2.12. Activity staining of antioxidants (SOD and CAT)
The active levels of all antioxidant enzymes were determined using
non-denaturing PAGE of thyroid extracts using the method described
above.24 In each lane of 10% and 8% non-denaturing
PAGE, a thyroid extract containing 100 µg protein for SOD and catalase
was loaded. Following electrophoresis at 4±2°C, the gels were stained
with substrate specific antioxidant enzymes. The SOD staining solution
contained 2.5 mM NBT, 28 mM riboflavin, and 28 mM TEMED. Gels were
incubated in the dark for 20 minutes before being exposed to fluorescent
light until achromatic SOD bands developed against a dark blue
background.
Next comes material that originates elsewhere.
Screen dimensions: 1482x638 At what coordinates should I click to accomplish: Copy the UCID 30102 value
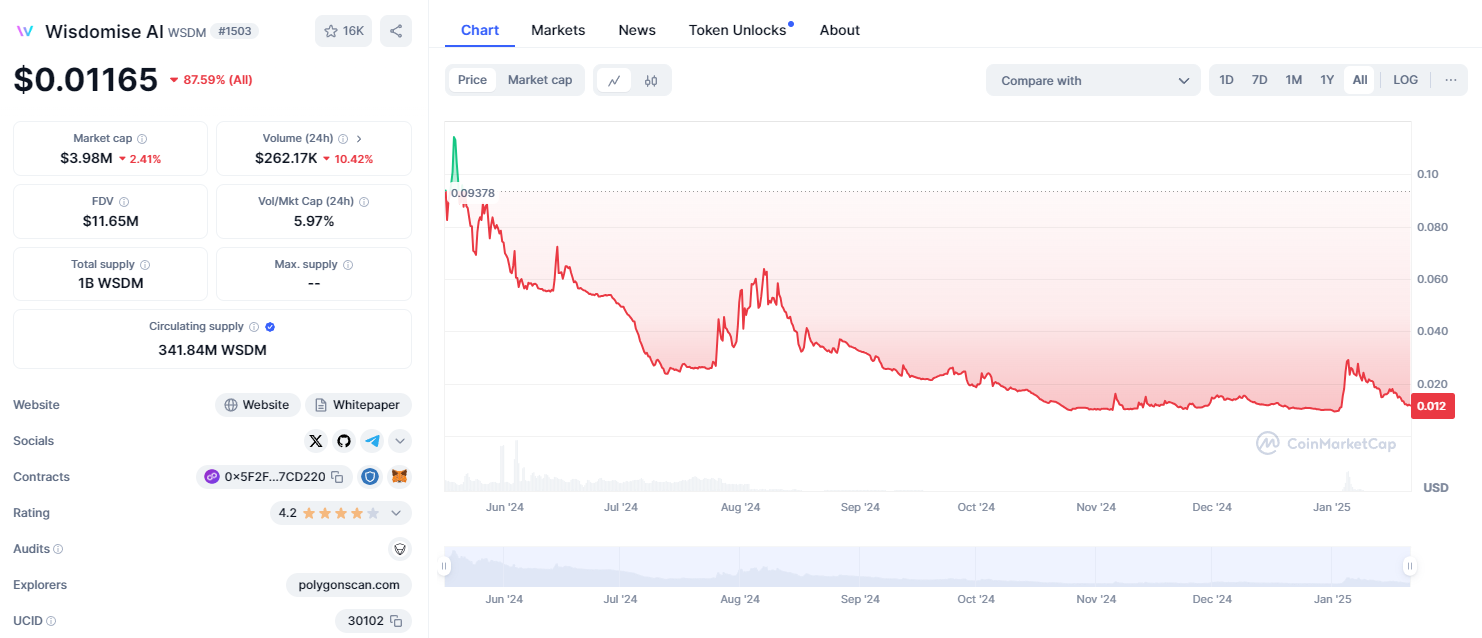tap(396, 621)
In the case of catalase, gels were first soaked in 0.003%
H2O2 for 10 minutes before being incubated in a staining mixture
containing 2% potassium ferricyanide and 2% ferric chloride. Catalase
bands appeared achromatic against a blue-green background.
Gel densitometry was used to calculate the intensities of all bands
using alpha imager gel documentation software. PAGE was performed 3-4
times in each case, and the mean SD of densitometry values of the bands
as a percentage of the control lane are presented in the result along
with one representative gel photograph.